Recently, a growing number of foreign companies have been hauled into US courts to defend themselves against allegations of securities fraud brought by foreign investors who purchased shares on foreign exchanges. These cases (often referred to as "foreign-cubed" class actions) have raised important questions about whether US courts have jurisdiction over such suits.
Although courts have been divided on this issue, the recent decision by the US Court of Appeals for the Second Circuit in Morrison v National Australia Bank Ltd., 547 F.3d 167 (2d Cir. 2008) (Morrison) should be viewed as a significant victory for foreign defendants.
In Morrison, the Second Circuit was asked to decide whether US courts had jurisdiction over a case involving alleged misrepresentations made in financial statements compiled and disseminated by National Australia Bank (NAB) (an Australian financial institution) in Australia that were based, in part, on numbers reported to it by HomeSide Lendings, Inc., a wholly-owned subsidiary based in the US. Although NAB's ordinary shares trade only on foreign exchanges, its American depository receipts trade on the New York Stock Exchange.
The Second Circuit dismissed the case against NAB on the ground that it could not exercise jurisdiction under these circumstances. Although unwilling to rule out the possibility that US courts could ever exercise jurisdiction over a foreign-cubed case, the Second Circuit explained that it would only be appropriate to do so in very limited circumstances where the "conduct [that] comprises the heart of the alleged fraud" occurred within the US.

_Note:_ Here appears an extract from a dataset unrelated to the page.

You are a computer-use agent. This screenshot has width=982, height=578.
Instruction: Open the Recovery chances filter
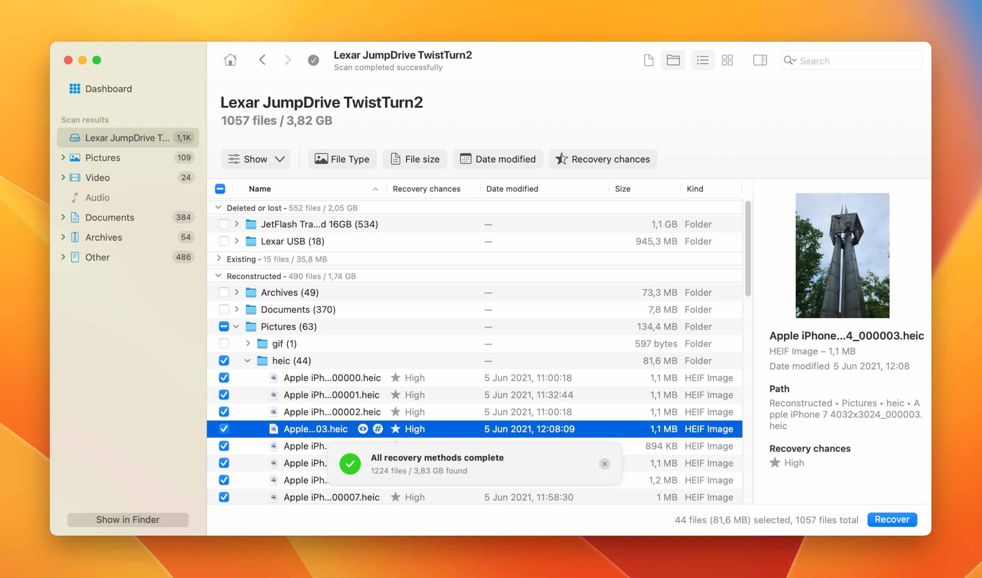click(603, 159)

That test was not satisfied in Morrison because:
  • NAB's financial statements were prepared at, and issued from, its foreign headquarters in Australia.
  • The wrongful conduct that occurred in the US did not directly cause the claimants' losses.
  • The misreported numbers had to first pass through NAB before reaching investors.
Morrison is significant because, like NAB, most foreign companies prepare and issue their financial statements from outside the US and, under the Second Circuit's standard, would likely not be subject to class actions brought by a worldwide class of investors alleging securities fraud under the anti-fraud provisions of the US securities laws. Although the Second Circuit's decision is only binding on federal courts in New York, Connecticut and Vermont, the Court's reputation as a leading authority on securities law makes it quite possible that other courts in the US will soon follow its precedent.